Volatile conditions await Irish troops in Syria

Soldiers warned they must stay on alert in latest United Nations posting

Members of the 44 Infantry Group of the Irish Defence Forces at the Glen of Imaal in the final phase of intense training prior to their deployment to Syria in March where they will serve with UNDOF. Video : Bryan O'Brien

 

The situation in Syria facing a new deployment of Irish troops travelling there in coming weeks is volatile and can worsen at any time and with no notice, one of the Defence Forces most senior officer’s has warned.

Deputy Chief of Staff Brig Gen Ralph James said the 129 members of the 44th Infantry Group about to travel to the Golan Heights must remain on high alert and be prepared for life threatening situations for the six months they are deployed with the United Nations.

Some flashpoint incidents in recent weeks, including a MOWAG armoured personnel carrier being hit by gunfire and then losing a wheel to an explosive devices as it withdrew, had tested the Irish.

“The lads went through all their drills, handled everything and extracted themselves,” Brig Gen James said of the most significant incident in the mission to date last November.
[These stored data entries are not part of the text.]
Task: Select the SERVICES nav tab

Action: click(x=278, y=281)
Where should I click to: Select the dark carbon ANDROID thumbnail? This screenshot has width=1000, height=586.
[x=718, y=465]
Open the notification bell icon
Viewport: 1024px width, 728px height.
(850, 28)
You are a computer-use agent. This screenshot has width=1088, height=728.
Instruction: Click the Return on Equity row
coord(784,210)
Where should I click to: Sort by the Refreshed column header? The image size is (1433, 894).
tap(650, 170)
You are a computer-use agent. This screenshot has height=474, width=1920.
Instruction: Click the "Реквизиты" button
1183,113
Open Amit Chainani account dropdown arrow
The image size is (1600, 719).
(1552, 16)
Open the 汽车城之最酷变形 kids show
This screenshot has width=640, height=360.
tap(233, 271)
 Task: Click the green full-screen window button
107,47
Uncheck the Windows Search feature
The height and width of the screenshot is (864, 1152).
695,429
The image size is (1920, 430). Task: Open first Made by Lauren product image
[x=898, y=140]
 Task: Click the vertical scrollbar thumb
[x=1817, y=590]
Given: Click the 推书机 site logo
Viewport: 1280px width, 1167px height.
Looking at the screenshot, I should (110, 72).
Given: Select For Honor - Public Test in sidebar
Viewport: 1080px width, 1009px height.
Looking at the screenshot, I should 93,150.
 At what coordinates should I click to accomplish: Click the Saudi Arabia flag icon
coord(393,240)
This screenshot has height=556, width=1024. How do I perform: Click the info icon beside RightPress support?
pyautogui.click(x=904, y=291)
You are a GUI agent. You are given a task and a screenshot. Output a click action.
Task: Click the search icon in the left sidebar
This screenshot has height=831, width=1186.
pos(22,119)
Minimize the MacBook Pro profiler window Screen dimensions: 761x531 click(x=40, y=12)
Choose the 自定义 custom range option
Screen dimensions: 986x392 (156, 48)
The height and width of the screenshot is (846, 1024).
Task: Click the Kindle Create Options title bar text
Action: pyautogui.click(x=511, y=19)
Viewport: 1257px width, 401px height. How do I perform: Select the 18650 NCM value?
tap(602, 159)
“There’s been a couple of other minor incidents where they came under fire as well, but each time the vehicles have stood up to it and the troops have stood up to it. “

Brig Gen James made his comments at a training exercise with simulated explosions today in the Glen of Imaal, Co Wicklow, where the troops set for the Golan Heights were undergoing one of their final large-scale drills before departure.

He said the roadside improvised explosive device (IED) was assessed as the biggest threat on the ground in Syria at present.

“But they’ve been trained for all the normal soldiering skills and they’ve been equipped,” he said of the troops.

“They have to hit the ground running so we have to push them here and they’ve responded and shown themselves up to it.

“At the moment it’s calm relatively speaking. But it’s volatile, it can bubble over at any minute.

“And that’s when we have to have them ready, we have to keep them ready. And the test is staying at that standard for six months, minus the two week break in the middle.

“They’ll come across a whole range of military challenges; IEDs, road side bombs, down to the challenge of just negotiating through checkpoint after checkpoint with various groups; both pro government and anti government.

“They move in convoys of five every time and it’s about protecting that convoy. It’s not a case of powering through; it’s a case of always being on your guard, applying those tactics you’ve trained.”

The 119 Irish troops now in Syria were deployed five months ago. From the 43rd Infantry Group, they are part of a UN peacekeeping mission on the heavily fortified border between Syria and Israel.

They have joined units from Fiji, India and the Philippines as part of the UN’s disengagement observation force (Undof), maintaining an area of separation between Israel and Lebanon.

The mission has been in place since 1974. The Irish Government agreed to a request from the UN last July to send troops to bolster the mission after other nations withdrew their personnel because of the deteriorating conditions in Syria.